Will make 25g balls instead of bars. Will attempt to survive on 3-4 balls a day, nothing else.
Pretty sure I will get sick of hunger, so what would be a good filler to make them larger but with minimal impact on kcal?
>Per 100g:
>Total mass>100g
You're telling me all these values does not compute into 100g when blended together?
>Pretty sure I will get sick of hunger, so what would be a good filler to make them larger but with minimal impact on kcal?
Flaxmeal, chia seeds
Those chia seeds look very nice, thanks.
Just building muscle and maintain energy throughout the day.

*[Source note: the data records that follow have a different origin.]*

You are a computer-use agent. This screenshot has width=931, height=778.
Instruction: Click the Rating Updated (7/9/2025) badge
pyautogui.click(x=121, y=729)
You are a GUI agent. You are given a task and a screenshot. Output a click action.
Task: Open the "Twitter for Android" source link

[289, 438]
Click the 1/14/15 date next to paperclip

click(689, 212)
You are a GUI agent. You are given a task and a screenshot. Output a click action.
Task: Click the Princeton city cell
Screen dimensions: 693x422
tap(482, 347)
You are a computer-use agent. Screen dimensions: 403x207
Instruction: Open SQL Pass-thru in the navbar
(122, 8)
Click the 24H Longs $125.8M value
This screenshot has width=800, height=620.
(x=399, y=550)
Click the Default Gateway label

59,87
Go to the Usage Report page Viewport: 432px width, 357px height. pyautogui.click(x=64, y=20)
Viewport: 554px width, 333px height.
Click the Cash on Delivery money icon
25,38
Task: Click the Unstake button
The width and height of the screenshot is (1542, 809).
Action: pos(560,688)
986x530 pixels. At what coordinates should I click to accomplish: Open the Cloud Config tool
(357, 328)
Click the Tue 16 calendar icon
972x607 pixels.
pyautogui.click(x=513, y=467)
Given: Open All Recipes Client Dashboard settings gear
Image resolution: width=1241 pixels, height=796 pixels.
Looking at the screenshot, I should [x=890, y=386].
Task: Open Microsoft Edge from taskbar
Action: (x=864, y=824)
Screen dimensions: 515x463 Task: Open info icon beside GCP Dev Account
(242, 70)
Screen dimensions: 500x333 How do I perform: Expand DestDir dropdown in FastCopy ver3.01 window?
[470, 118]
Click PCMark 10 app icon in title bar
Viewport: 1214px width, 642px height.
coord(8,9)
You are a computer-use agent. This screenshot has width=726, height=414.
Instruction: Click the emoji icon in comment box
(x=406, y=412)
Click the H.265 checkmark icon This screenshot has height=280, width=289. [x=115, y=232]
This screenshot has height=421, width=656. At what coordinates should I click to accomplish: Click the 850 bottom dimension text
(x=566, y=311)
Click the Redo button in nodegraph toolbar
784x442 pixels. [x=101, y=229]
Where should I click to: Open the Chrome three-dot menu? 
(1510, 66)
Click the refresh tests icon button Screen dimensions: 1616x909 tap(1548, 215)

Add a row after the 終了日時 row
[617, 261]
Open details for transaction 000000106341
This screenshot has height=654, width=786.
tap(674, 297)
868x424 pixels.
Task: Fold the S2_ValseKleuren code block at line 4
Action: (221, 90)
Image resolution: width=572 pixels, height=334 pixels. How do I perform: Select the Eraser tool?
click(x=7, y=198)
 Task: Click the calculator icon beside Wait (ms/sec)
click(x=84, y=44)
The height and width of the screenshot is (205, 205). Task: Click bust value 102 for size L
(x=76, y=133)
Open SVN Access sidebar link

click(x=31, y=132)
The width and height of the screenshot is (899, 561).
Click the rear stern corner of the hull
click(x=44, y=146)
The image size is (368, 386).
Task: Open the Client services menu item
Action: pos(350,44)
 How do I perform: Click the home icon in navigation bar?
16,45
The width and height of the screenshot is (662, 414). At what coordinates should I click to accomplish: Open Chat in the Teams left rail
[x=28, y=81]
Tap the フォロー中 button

Are you trying to lose weight? I recently gained a bunch due to depression and am planning on doing something similar
I use this recipe for baked oatmeal which can be a meal or a snack. It has a pleasant brownie type texture, not too sweet and feels satisfying to eat.
>1.5 cups oats
>3 scoops chocolate protein powder
>4 tablespoons sugar (swap for sweetener if you need to cut more calories)
>1 teaspoon baking powder
>1/3 cup cocoa powder
>80g dark chocolate cut into chunks
>100g nuts of choice
>3 mushed bananas
>1 banana cut into slices
>2 eggs
>1 cup low fat milk
>1 tablespoon vanilla essence
Bake for 20-30mins at 180c in a baking pan. Don't overcook or it'll be dry. Cut into 6-10 pieces, good for 7 days in an airtight container in the fridge, they get a little dry after that but I usually eat them with milk or coffee anyway.
Does the baking powder make a big difference in volume? Would only be the oats that acts as a growth medium, no?
It rises a little in the oven so I guess it does something. You can also play around with more than chocolate flavour but it's essential to use a moist fruit about equal to the banana in volume for good consistency.
>Apple sauce, apples sliced & softened, cinnamon, vanilla protein powder
>Strawberry jam, strawberries sliced & softened, blueberries, strawberry protein powder.
I call them energy bricks but they are quite tasty and it's a very forgiving and adaptable recipe.
I am worried about the moisture level, so yes, a fruit might be a must, thanks.
>Per 100g:
>2070kcal
>Per 100g:
>18g sugar
>100g fat
>72g protein
>166g carbohydrates
>32g fiber
You gotta work on your math, bro.
yeah, in the era of ubiquitous spreasheets it's unforgiveable.
Doesn't the nutrient section include all of the kcals of the product, simply stating what they are?
Yes, but the facts on food you buy actually add up vs OPs where each 1g of the food is 20 calories (which is impossible) and that each 100g of the food contains 100g of fat and 166g of carbs plus other things.
Nevermind me, I'm simply retarded.
It's calculated in percentages of those total values. I was retarded and calculated it wrong.
>Will attempt to survive on 3-4 balls a day
we all know you're not going to be able to limit yourself to 4 balls in your mouth a day, op.
>will attempt to survive on 3-4 balls a day
Don't forget to drink water, retard
Even lard doesnt have 2000kcal per 100grams. The most calories you can have per 100g is 900.
i would guess they are 2000kj per 100g
you may have hard poops and will definitely have some deficiencies. it's necessary to eat a variety of foods if you don't want to age like a furry.